What is required:
Please keep to the lines below from the one with "Select Options [button] (110, 701)" through the one with "Overseas wedding (1051, 1117)", and restate them word for word, ends included.

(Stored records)
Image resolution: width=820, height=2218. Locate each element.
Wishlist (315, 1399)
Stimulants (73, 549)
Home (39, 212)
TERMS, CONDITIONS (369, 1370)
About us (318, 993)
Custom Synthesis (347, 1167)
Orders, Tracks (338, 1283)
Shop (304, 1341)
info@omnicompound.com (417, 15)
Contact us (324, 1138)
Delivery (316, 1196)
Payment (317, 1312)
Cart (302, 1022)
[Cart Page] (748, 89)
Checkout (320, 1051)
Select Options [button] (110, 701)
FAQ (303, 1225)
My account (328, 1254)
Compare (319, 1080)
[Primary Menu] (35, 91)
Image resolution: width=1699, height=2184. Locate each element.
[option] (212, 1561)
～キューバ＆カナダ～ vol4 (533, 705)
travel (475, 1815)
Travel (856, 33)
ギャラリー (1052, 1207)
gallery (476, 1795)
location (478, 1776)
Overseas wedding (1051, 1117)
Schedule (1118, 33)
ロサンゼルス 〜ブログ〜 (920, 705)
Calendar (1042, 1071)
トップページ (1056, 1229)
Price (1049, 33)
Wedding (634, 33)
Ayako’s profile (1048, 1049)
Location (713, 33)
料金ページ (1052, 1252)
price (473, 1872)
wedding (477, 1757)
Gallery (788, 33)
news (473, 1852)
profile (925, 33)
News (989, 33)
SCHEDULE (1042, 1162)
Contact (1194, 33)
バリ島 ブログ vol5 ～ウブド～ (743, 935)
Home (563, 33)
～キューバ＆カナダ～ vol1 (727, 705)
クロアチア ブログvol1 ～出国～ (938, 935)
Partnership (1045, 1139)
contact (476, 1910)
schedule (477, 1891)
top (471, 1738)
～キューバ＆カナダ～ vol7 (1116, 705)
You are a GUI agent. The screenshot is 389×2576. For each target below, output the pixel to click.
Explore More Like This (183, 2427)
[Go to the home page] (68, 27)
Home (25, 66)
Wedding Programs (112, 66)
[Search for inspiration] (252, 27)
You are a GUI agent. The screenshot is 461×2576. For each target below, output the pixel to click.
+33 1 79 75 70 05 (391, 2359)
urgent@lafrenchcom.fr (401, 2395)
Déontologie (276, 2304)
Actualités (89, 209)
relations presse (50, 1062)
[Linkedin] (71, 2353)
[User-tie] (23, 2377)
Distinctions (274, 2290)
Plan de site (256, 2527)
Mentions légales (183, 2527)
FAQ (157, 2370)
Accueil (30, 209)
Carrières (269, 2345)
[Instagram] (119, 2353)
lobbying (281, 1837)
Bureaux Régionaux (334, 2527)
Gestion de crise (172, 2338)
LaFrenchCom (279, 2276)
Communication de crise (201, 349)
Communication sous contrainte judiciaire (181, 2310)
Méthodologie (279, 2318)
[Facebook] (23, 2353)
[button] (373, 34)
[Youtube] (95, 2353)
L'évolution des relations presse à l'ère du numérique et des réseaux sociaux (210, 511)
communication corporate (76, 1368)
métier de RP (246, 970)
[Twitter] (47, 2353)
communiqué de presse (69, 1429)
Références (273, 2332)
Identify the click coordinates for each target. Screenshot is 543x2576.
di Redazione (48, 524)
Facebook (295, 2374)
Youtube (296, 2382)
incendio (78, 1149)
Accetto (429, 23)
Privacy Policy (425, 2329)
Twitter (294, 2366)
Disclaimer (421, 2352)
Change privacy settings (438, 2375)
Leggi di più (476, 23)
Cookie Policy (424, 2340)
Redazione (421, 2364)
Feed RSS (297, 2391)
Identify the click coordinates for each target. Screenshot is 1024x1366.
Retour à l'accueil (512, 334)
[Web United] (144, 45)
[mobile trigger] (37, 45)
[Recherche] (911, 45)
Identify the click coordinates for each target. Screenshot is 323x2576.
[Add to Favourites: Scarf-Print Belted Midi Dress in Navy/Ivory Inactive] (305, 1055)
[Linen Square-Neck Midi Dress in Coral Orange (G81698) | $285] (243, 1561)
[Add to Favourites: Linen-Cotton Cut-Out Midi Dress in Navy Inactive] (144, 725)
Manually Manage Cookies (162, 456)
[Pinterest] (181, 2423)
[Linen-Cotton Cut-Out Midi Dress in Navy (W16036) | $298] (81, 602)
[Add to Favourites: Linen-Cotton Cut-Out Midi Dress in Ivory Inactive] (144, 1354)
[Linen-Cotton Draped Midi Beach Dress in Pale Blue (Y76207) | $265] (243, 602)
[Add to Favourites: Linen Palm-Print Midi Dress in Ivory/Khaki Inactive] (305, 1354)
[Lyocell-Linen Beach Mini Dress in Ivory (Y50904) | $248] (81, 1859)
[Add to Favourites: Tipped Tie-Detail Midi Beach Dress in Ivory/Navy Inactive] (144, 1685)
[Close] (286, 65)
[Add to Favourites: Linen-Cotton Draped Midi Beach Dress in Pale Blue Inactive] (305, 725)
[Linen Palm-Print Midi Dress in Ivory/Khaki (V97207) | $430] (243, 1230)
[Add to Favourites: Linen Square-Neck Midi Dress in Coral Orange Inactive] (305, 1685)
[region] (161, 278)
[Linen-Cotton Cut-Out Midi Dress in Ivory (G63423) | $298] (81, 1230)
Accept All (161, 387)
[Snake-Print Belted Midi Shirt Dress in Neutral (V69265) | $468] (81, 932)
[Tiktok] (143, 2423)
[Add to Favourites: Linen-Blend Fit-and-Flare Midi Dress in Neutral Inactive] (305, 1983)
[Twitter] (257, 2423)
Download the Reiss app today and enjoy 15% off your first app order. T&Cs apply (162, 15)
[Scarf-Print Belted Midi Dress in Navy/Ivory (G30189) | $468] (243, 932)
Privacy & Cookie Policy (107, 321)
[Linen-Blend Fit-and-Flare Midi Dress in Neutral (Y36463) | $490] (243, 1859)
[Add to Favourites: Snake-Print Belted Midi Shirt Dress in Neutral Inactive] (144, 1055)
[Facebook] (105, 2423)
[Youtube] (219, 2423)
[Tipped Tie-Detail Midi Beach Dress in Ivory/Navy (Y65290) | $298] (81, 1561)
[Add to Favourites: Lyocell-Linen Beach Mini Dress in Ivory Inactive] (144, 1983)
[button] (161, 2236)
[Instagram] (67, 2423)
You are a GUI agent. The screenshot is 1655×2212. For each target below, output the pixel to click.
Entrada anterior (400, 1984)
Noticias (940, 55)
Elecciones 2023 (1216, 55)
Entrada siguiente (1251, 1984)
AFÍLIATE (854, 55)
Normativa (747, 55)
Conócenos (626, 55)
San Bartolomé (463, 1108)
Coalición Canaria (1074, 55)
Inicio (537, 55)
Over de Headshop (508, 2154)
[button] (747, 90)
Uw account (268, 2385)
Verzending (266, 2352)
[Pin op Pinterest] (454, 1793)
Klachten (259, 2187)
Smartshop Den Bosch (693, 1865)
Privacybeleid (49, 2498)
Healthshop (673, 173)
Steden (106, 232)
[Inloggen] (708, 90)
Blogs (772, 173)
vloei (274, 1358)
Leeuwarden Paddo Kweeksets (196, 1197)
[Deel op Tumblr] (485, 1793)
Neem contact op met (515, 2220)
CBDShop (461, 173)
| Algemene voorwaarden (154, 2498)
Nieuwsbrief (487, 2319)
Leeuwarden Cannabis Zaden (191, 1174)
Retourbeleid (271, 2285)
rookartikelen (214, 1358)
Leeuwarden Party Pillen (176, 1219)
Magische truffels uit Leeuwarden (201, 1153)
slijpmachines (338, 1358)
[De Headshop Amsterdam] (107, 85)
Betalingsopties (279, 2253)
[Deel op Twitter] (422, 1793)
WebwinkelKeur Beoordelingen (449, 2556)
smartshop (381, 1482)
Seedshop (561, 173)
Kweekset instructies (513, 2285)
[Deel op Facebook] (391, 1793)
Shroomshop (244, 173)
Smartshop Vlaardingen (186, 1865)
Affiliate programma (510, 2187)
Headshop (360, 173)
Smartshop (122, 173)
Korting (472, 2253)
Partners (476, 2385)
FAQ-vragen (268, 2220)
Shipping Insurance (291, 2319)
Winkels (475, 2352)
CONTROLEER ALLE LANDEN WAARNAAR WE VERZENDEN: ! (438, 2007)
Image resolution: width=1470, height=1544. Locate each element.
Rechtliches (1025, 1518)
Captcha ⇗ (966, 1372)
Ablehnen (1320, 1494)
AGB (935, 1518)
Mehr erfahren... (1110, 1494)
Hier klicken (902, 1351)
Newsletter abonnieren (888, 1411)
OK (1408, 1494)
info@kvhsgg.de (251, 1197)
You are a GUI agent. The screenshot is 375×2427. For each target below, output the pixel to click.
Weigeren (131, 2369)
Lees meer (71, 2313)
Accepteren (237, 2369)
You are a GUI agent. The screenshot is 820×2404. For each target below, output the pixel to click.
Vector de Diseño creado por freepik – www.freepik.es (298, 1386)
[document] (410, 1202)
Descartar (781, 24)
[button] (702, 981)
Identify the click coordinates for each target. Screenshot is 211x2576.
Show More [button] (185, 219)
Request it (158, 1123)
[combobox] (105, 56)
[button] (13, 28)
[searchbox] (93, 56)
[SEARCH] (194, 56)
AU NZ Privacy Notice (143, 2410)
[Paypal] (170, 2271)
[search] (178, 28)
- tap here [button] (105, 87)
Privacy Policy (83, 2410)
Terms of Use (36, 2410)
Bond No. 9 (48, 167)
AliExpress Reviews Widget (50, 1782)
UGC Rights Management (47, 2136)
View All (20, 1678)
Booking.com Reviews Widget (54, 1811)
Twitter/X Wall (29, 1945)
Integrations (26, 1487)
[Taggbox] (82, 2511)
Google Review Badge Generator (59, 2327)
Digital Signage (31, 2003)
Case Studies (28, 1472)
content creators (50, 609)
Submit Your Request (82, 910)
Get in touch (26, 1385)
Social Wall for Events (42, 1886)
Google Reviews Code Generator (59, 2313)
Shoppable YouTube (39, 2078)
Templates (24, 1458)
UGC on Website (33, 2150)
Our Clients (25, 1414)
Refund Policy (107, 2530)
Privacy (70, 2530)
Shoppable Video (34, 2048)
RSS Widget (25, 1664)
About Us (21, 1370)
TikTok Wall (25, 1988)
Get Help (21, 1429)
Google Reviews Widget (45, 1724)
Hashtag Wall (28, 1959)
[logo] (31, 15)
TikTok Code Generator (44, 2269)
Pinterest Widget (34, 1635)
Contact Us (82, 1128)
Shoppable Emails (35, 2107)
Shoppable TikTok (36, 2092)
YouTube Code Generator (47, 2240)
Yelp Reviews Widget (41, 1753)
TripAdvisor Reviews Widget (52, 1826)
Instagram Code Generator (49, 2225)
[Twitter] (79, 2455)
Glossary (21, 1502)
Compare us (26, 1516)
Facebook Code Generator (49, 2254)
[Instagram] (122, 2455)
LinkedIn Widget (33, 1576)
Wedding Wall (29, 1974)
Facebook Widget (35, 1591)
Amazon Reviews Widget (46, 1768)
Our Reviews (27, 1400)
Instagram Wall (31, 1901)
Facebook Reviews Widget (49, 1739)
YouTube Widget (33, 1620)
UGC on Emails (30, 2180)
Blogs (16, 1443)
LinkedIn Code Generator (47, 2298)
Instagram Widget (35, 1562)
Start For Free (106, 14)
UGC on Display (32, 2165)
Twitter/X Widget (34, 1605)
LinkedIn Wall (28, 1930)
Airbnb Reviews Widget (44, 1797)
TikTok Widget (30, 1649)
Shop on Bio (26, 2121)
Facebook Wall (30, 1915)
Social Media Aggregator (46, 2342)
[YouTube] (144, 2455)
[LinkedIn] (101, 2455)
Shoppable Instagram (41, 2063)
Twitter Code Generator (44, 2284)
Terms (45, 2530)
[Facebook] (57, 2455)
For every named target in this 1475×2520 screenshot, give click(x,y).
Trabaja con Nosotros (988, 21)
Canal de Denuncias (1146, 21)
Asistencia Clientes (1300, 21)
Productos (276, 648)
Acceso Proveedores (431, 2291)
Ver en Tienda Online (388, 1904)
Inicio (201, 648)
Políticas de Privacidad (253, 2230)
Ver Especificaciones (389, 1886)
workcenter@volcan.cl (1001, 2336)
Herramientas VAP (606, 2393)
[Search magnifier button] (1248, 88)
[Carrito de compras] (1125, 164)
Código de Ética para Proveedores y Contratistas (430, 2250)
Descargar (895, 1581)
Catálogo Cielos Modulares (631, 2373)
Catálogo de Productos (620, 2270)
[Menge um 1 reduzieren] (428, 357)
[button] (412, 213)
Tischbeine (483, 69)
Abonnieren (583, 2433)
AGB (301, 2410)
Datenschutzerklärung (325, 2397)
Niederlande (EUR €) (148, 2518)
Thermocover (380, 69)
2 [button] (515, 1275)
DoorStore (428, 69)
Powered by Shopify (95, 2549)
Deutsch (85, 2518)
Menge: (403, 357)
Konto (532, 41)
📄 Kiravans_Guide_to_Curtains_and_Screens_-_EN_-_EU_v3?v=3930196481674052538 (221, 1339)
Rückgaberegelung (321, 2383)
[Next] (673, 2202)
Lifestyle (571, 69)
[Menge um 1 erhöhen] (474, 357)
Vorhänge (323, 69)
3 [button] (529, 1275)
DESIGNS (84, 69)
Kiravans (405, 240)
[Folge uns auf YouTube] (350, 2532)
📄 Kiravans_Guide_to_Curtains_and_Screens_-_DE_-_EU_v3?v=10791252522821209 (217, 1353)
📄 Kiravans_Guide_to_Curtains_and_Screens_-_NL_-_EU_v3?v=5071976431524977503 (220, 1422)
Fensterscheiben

Result for this exercise:
Select Options [button] (110, 701)
FAQ (303, 1225)
My account (328, 1254)
Compare (319, 1080)
[Primary Menu] (35, 91)
Image resolution: width=1699, height=2184. Locate each element.
[option] (212, 1561)
～キューバ＆カナダ～ vol4 (533, 705)
travel (475, 1815)
Travel (856, 33)
ギャラリー (1052, 1207)
gallery (476, 1795)
location (478, 1776)
Overseas wedding (1051, 1117)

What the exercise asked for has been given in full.